>> START Data entries
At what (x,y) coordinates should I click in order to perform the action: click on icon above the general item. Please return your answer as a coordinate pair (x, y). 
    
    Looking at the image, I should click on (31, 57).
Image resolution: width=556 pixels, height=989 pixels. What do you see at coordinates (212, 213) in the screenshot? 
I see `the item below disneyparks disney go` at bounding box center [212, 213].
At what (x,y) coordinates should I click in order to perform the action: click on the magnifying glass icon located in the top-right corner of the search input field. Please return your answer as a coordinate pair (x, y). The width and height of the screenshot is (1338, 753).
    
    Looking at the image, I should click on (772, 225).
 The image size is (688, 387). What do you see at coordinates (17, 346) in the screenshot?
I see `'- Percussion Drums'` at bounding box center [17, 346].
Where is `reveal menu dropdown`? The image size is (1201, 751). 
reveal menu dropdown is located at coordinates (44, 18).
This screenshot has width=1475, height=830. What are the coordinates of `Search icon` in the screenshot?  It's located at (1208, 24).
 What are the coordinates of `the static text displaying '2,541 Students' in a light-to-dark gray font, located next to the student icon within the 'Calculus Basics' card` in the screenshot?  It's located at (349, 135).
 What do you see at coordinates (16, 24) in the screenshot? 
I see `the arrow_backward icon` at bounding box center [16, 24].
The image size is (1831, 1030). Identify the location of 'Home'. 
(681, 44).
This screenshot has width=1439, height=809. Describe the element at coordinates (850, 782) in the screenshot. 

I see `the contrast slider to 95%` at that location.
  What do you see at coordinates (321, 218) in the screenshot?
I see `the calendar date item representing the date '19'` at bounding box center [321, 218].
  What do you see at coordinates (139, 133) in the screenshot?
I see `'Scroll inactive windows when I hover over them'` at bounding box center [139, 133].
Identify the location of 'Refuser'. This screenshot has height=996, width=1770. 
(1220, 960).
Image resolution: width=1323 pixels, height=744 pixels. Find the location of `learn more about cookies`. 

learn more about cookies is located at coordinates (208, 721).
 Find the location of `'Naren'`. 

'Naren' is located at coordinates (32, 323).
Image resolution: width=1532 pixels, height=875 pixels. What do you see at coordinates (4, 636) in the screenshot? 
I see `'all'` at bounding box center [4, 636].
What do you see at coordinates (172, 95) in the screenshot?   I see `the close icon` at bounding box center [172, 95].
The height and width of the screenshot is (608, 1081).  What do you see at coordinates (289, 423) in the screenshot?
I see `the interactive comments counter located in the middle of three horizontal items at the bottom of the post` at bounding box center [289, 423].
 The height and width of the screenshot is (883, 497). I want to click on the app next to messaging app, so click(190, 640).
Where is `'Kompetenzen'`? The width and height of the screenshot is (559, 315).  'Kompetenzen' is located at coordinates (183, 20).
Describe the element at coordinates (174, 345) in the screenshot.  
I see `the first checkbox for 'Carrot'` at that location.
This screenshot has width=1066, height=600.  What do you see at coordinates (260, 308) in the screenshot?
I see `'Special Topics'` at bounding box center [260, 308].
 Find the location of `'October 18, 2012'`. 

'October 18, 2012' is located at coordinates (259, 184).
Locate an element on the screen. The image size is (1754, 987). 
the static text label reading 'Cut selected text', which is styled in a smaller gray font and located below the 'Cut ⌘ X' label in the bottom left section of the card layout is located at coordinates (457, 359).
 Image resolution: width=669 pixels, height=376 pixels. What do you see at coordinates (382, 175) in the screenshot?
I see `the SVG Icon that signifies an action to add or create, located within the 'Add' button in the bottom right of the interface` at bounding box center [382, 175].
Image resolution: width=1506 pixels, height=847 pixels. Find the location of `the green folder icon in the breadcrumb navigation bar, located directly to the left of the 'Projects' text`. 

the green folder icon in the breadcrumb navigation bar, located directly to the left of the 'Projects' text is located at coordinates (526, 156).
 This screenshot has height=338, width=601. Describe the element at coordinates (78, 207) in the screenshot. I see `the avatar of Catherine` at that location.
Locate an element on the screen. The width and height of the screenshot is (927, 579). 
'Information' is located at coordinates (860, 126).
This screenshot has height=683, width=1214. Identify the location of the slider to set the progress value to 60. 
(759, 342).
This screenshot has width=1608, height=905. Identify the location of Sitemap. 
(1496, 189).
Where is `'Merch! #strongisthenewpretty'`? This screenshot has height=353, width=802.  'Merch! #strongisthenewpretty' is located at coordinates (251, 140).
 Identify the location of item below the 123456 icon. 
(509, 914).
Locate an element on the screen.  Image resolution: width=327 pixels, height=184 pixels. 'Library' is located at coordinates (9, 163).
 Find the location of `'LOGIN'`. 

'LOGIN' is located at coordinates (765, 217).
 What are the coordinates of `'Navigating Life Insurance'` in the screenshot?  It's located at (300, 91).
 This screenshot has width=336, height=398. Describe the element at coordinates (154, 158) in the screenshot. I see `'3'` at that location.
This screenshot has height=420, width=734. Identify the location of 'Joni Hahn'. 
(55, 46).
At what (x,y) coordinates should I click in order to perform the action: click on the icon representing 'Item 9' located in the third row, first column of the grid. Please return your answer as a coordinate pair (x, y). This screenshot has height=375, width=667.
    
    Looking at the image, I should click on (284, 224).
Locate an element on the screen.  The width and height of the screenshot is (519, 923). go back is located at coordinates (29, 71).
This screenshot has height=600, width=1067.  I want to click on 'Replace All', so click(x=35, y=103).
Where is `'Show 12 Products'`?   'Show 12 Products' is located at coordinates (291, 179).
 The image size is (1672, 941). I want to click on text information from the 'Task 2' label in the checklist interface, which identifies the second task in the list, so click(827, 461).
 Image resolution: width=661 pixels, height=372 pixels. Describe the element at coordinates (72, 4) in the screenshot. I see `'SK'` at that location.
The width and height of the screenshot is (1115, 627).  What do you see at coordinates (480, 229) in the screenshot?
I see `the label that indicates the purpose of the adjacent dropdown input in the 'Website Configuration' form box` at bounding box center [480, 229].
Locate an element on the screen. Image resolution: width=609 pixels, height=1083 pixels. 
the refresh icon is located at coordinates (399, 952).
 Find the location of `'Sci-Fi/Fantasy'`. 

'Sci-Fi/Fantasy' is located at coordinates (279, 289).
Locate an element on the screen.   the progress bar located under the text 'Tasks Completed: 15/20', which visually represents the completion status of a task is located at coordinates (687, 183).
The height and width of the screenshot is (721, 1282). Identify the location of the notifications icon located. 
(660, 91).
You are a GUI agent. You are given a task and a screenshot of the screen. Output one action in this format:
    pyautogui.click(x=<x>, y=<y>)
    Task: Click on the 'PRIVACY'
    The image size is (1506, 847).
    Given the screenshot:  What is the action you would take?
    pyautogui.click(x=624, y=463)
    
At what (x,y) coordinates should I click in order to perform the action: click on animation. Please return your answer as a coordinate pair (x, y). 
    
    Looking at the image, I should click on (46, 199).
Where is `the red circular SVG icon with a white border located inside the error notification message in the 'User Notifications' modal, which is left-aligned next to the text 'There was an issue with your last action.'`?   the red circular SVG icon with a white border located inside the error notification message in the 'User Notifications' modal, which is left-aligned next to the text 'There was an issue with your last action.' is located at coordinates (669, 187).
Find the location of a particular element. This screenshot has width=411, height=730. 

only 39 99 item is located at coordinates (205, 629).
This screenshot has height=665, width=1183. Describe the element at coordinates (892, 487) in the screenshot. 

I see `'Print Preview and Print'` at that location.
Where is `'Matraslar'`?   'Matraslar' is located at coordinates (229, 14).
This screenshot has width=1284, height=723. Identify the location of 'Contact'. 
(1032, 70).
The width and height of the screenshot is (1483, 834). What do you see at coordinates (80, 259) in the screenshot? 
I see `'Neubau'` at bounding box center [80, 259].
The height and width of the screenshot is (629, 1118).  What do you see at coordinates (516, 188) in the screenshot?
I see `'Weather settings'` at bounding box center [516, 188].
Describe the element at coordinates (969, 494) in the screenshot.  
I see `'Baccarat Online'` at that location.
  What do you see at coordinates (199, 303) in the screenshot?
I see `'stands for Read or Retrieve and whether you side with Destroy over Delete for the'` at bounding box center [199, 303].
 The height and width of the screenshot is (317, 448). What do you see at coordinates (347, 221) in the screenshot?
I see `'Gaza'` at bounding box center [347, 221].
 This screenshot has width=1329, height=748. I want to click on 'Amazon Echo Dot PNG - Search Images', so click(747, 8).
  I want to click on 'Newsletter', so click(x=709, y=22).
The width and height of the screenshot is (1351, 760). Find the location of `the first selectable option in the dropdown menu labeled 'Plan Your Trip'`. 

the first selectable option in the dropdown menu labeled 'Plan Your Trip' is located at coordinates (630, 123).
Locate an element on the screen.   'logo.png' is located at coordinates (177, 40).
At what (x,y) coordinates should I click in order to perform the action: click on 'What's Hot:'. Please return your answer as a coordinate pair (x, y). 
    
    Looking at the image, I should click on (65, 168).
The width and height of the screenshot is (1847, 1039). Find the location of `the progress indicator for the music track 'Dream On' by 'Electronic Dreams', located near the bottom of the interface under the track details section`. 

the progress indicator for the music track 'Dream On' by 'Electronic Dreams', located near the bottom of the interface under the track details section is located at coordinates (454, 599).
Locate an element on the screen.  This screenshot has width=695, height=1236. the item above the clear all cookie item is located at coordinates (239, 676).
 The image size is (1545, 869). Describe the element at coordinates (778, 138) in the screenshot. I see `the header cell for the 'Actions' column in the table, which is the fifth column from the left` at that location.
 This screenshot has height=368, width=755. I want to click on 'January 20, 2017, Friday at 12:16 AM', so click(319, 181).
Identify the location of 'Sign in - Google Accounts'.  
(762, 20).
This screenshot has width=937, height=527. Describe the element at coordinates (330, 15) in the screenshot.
>> END Data entries
▶ _Work required_: Reproduce the items verbatim, from the first line through the line containing "center [212, 213].", inclusive.

▶ _Response for this exercise_:
At what (x,y) coordinates should I click in order to perform the action: click on icon above the general item. Please return your answer as a coordinate pair (x, y). 
    
    Looking at the image, I should click on (31, 57).
Image resolution: width=556 pixels, height=989 pixels. What do you see at coordinates (212, 213) in the screenshot? 
I see `the item below disneyparks disney go` at bounding box center [212, 213].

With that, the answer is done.